### [To be done]
Reproduce every one of the rows below word for word, keeping their order.
* Start Provided material *
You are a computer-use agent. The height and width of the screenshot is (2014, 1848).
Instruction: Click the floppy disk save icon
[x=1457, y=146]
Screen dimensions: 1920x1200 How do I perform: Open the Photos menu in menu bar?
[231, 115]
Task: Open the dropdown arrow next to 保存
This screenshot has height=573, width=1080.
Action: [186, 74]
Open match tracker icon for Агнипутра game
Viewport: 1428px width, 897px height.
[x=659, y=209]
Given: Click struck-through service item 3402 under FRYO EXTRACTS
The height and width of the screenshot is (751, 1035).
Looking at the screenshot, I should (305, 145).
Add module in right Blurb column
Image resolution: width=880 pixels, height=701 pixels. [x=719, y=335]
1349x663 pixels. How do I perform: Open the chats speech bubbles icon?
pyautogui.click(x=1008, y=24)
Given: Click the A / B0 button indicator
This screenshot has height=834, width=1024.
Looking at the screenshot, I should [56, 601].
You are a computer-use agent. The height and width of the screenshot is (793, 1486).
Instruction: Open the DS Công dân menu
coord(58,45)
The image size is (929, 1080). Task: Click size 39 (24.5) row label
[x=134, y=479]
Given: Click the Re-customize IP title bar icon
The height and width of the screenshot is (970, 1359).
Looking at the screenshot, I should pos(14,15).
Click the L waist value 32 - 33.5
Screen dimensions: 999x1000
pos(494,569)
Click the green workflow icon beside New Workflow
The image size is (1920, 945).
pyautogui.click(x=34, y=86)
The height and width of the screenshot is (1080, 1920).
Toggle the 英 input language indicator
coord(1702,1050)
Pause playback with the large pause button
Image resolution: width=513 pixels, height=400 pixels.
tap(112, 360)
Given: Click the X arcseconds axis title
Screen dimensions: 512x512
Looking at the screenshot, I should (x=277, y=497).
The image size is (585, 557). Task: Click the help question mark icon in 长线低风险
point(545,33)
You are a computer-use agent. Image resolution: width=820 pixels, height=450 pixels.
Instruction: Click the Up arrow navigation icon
* End Provided material *
### [The answer]
You are a computer-use agent. The height and width of the screenshot is (2014, 1848).
Instruction: Click the floppy disk save icon
[x=1457, y=146]
Screen dimensions: 1920x1200 How do I perform: Open the Photos menu in menu bar?
[231, 115]
Task: Open the dropdown arrow next to 保存
This screenshot has height=573, width=1080.
Action: [186, 74]
Open match tracker icon for Агнипутра game
Viewport: 1428px width, 897px height.
[x=659, y=209]
Given: Click struck-through service item 3402 under FRYO EXTRACTS
The height and width of the screenshot is (751, 1035).
Looking at the screenshot, I should (305, 145).
Add module in right Blurb column
Image resolution: width=880 pixels, height=701 pixels. [x=719, y=335]
1349x663 pixels. How do I perform: Open the chats speech bubbles icon?
pyautogui.click(x=1008, y=24)
Given: Click the A / B0 button indicator
This screenshot has height=834, width=1024.
Looking at the screenshot, I should [56, 601].
You are a computer-use agent. The height and width of the screenshot is (793, 1486).
Instruction: Open the DS Công dân menu
coord(58,45)
The image size is (929, 1080). Task: Click size 39 (24.5) row label
[x=134, y=479]
Given: Click the Re-customize IP title bar icon
The height and width of the screenshot is (970, 1359).
Looking at the screenshot, I should pos(14,15).
Click the L waist value 32 - 33.5
Screen dimensions: 999x1000
pos(494,569)
Click the green workflow icon beside New Workflow
The image size is (1920, 945).
pyautogui.click(x=34, y=86)
The height and width of the screenshot is (1080, 1920).
Toggle the 英 input language indicator
coord(1702,1050)
Pause playback with the large pause button
Image resolution: width=513 pixels, height=400 pixels.
tap(112, 360)
Given: Click the X arcseconds axis title
Screen dimensions: 512x512
Looking at the screenshot, I should (x=277, y=497).
The image size is (585, 557). Task: Click the help question mark icon in 长线低风险
point(545,33)
You are a computer-use agent. Image resolution: width=820 pixels, height=450 pixels.
Instruction: Click the Up arrow navigation icon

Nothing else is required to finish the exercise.